■ What is needed ■
From the line that contains "How do I perform: Open the apps grid icon?" to the final line below, both included, print each line exactly and skip the pictures.

Saved data entries:
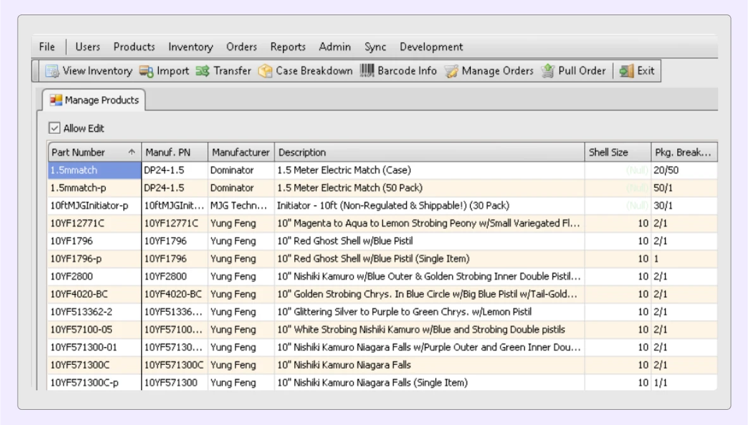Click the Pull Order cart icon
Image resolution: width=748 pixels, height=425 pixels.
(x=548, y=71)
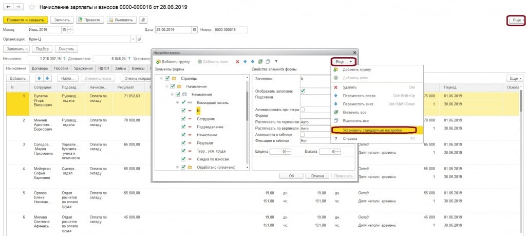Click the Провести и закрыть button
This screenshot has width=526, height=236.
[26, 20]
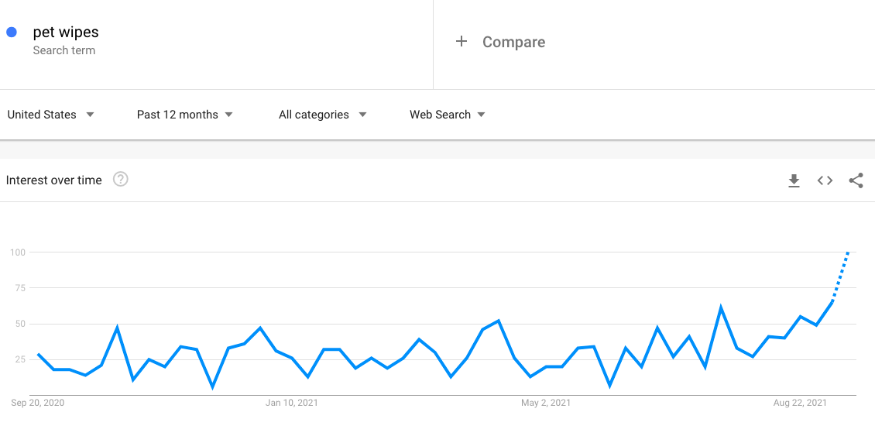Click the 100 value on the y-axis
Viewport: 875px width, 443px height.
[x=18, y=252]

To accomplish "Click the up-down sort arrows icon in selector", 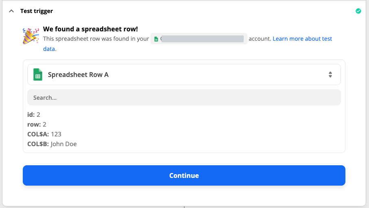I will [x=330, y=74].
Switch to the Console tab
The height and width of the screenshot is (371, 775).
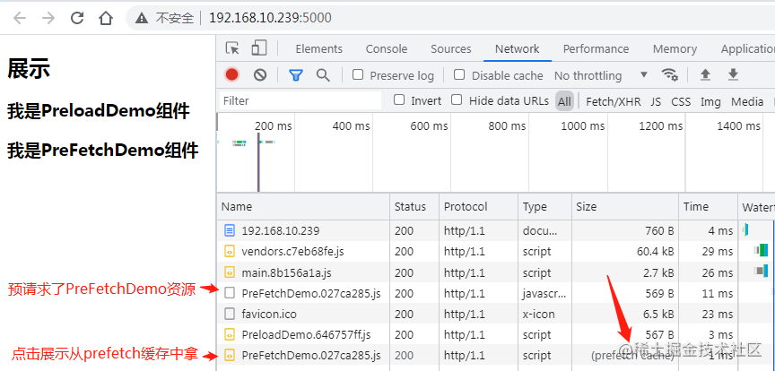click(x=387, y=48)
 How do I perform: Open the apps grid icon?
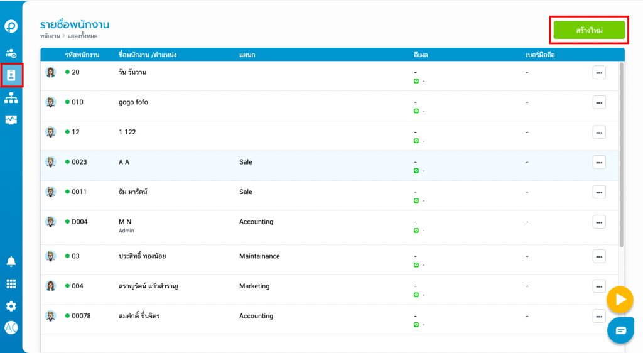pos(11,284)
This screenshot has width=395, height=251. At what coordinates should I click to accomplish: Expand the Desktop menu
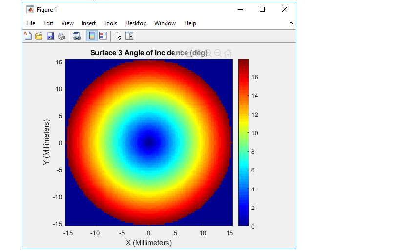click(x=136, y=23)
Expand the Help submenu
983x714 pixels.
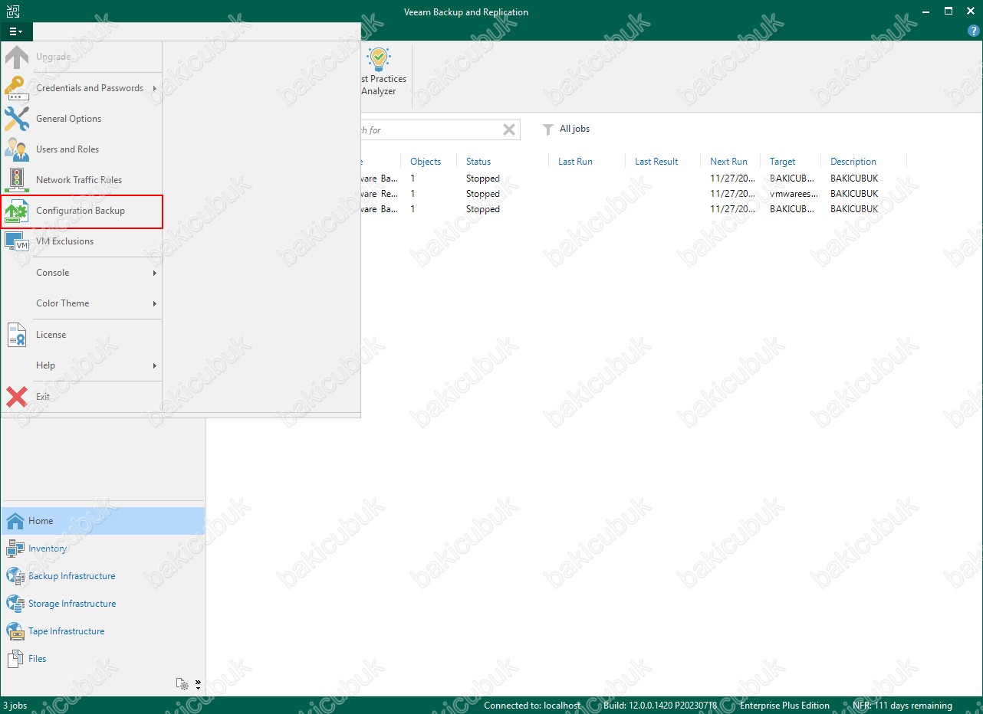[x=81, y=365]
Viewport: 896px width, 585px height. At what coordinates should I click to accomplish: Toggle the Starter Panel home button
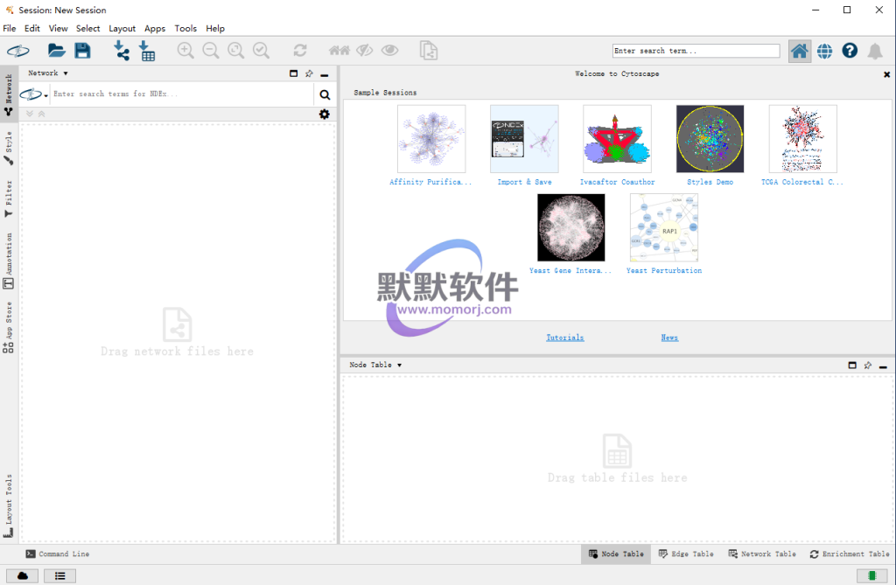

■ Answer section ■
 How do I perform: Open the apps grid icon?
pos(11,284)
This screenshot has width=395, height=251. At what coordinates should I click to accomplish: Expand the Desktop menu
click(x=136, y=23)
Expand the Help submenu
983x714 pixels.
[x=81, y=365]
Viewport: 896px width, 585px height. At what coordinates should I click to accomplish: Toggle the Starter Panel home button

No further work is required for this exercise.